Et c'est-là que me revient en mémoire la lecture pas si récente (2010) du remarquable ouvrage de Giovanni Arrighi "Adam Smith à Pékin (Les promesses de la voie chinoise)" où l'auteur, à contre-courant de la pensée dominante, s'interrogeait (il est décédé en 2009) sur le thème "La Chine, voie possible du capitalisme au XXIe siècle". Giovanni Arrighi, économiste, sociologue et historien, enseignant à l'University John Hopkins de Baltimore et au Centre Fernand-Braudel pour l'Etude des Systèmes Historiques et des Civilisations de l'University  New York Binghamton (je ne dis pas tout cela de tête ; je viens de vérifier!), y développe dans une synthèse remarquable inspirée de la "Dynamique du Capitalisme"de Fernand Braudel, la thèse du capitalisme comme système-monde depuis maintenant 4 à 500 ans, centré à chaque période sur un groupe de cités (Gênes, Venise et Florence du XVIe siècle), puis sur des États aux assises territoriales de plus en plus larges (Anvers, les Pays-Bas, la Grande-Bretagne et enfin les États-Unis), déplacement d'espace et de siècle (du XVIIIe néerlandais au XIXe britannique et au XXe américain), chaque déplacement de centre correspondant au dénouement de la crise de fin de cycle du centre précédent. Synthèse magnifique et séduisante nous transportant sur cinq siècles, du passage/mutation du capitalisme bancaire des cités italiennes, au capitalisme commercial des Pays-Bas, industriel de la Grande-Bretagne, pour en arriver à la crise actuelle du capitalisme financier essentiellement centré, mais pas totalement, sur les États-Unis. Avec la question qui ne manque pas de se poser aujourd'hui. La réponse n'en est pas écrite d'avance : demain quel nouveau centre? Adam Smith n'avait-il pas anticipé cette montée de l'Asie? Et d'ailleurs pourquoi pas? L'Histoire a suffisamment montré que les centres se sont toujours déplacés depuis que les civilisations existent.

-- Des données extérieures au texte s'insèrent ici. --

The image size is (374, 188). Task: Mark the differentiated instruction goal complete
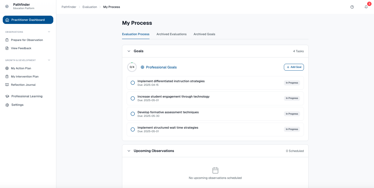(133, 82)
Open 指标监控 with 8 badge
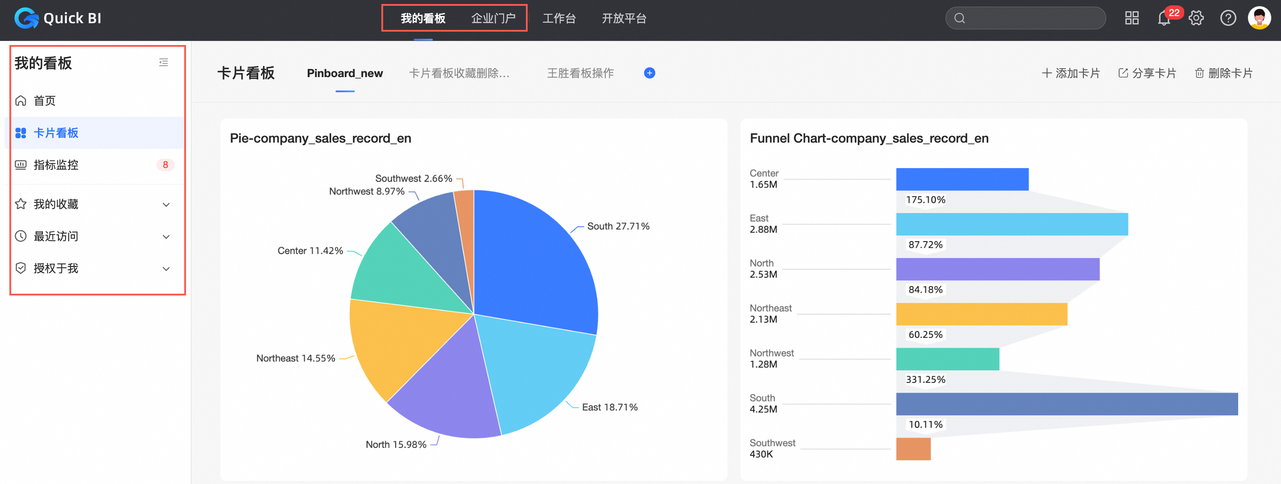The height and width of the screenshot is (484, 1281). 56,165
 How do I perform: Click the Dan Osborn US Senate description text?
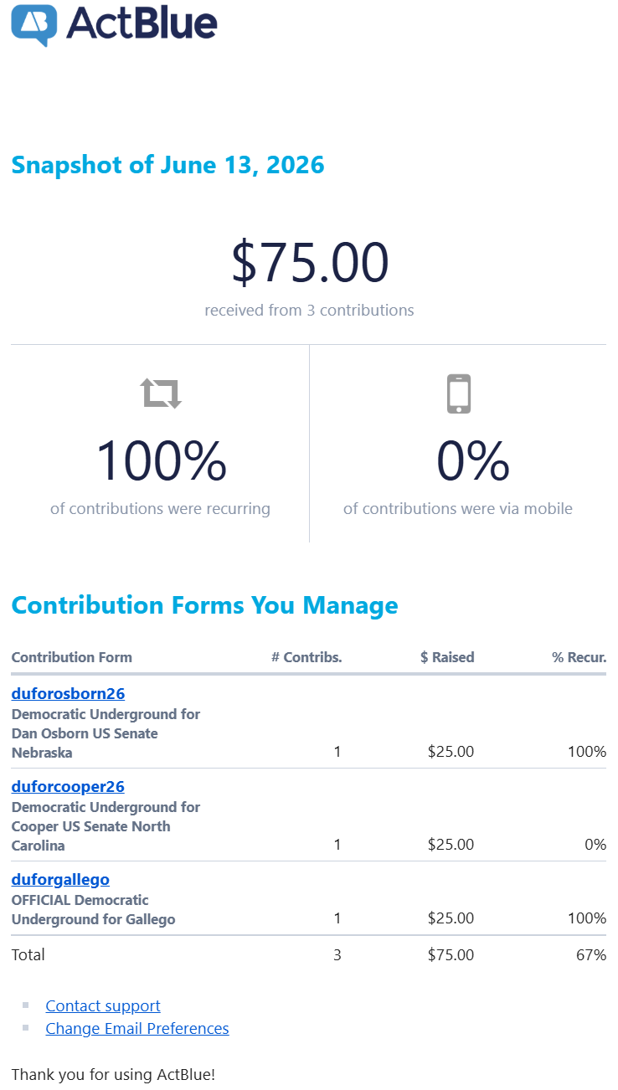coord(85,733)
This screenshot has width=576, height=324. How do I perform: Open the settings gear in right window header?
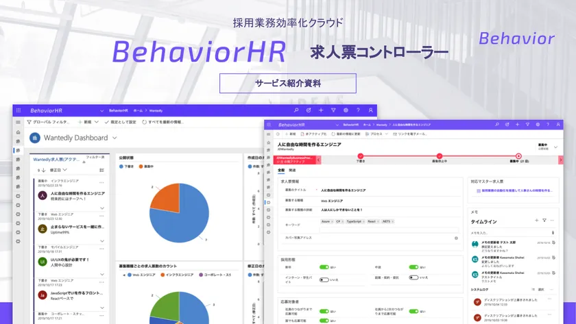click(x=537, y=125)
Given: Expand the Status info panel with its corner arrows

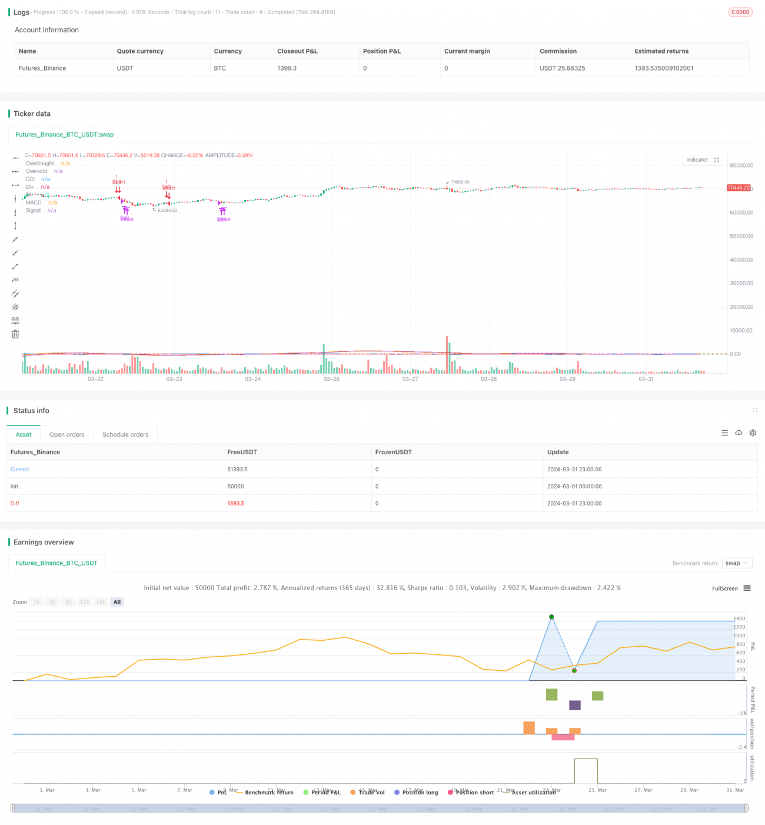Looking at the screenshot, I should tap(755, 410).
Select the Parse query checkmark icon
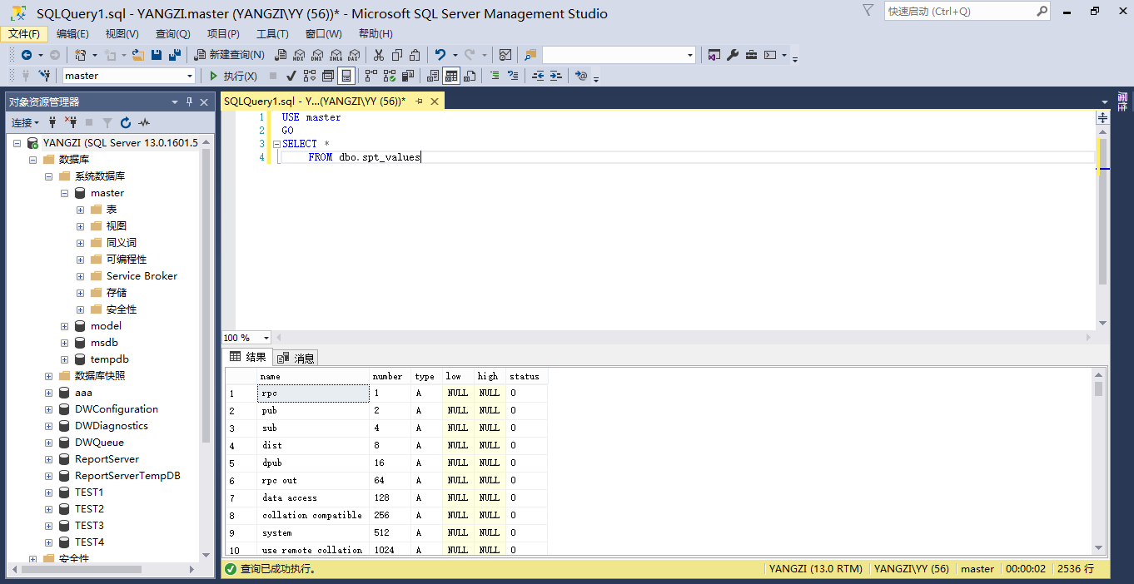This screenshot has width=1134, height=584. point(291,76)
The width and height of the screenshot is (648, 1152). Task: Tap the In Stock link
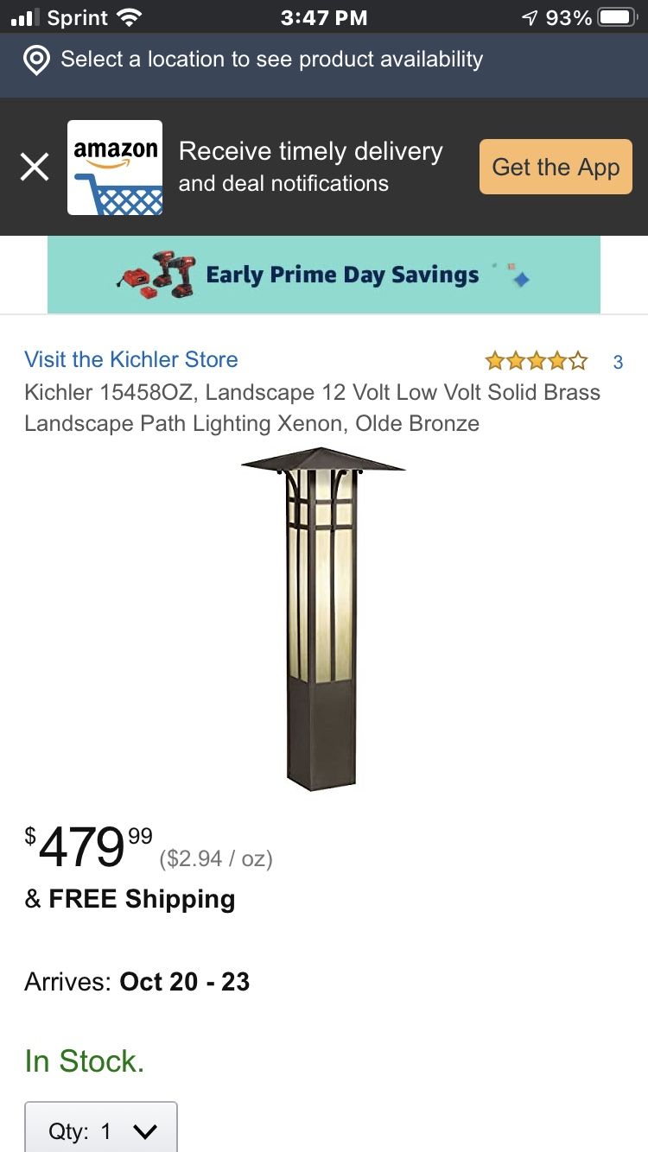[x=84, y=1061]
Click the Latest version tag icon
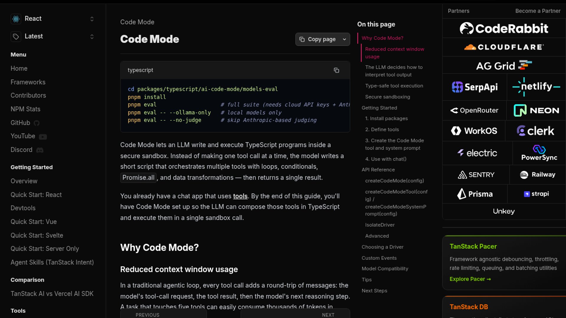The width and height of the screenshot is (566, 318). [16, 37]
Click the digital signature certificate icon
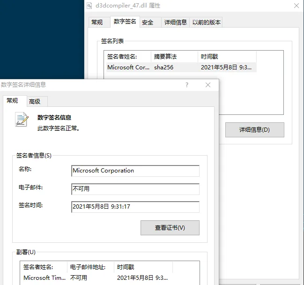 22,120
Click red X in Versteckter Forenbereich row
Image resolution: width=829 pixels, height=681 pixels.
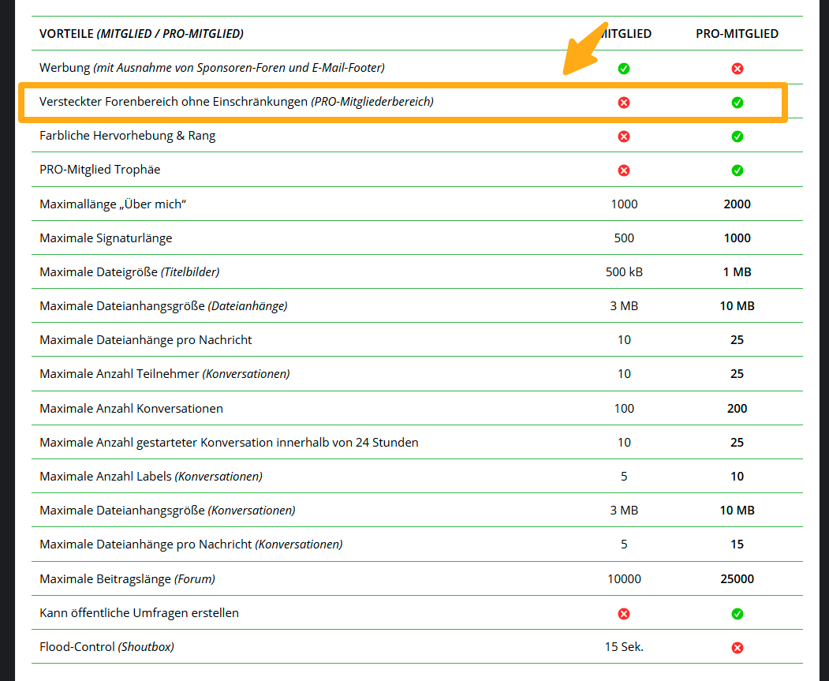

          Pour en revenir au TAFTA, ne pourrait-on pas y voir la tentative désespérée, désespérée car mon avis elle échouera, elle est littéralement folle, de ressouder, sous hégémonie américaine et sur les bases les plus ultralibérales, le vieil occident euro-atlantique rentré en crise de fin de cycle, face justement à l'Asie qui monte? L'hystérisation antirusse sur la crise ukrainienne, et quels que soient les torts partagés, n'en participe-t-elle pas? Même question pour l'ostracisation du monde arabo-musulman. Il resterait encore à rompre avec le Brésil! Mais après la Coupe du Monde, s'il vous plaît.
Je m'arrête tout de suite, car je vois déjà, devant leur écran, les mouvements d'humeur de quelques têtes, assez nombreuses, toujours les mêmes! Je ne prophétise pas. Je ne souhaite pas. Je m'interroge à voix haute. Et faites-en autant! Au lieu de me resservir: "haine de soi", "complotisme", "machiavélisme", "déclinisme" et autres billevesées.
Tout ce que je viens de laborieusement avancer peut, fragment par fragment ou en bloc, faire objet de débats, être complété, réfuté, remplacé! Et je vous invite à vous y mettre.
Il reste la question: pourquoi ce projet fou et littéralement inhumain de faire des deux rives de l'Atlantique, l'endroit où serait éradiquée toute trace de civilisation, remplacée par l'intégrale liberté du marché, dissolvant tout, le social, le politique, le juridique, l'esthétique, jusqu'au religieux? Bonjour la planète! Elle n'y résistera pas.
          Pauvres créatures que nos politiques qui, bien que plus instruits que vous et moi, et, sur cette question, sûrement plus conscients des désastres qu'ils préparent, y participent malgré tout, avec peut-être la seule et piètre excuse qu'ils se donnent, car ils doivent bien s'interroger quand ils sont seuls: "de toutes façons, si ce n'est pas moi qui le fait, un autre prendra ma place".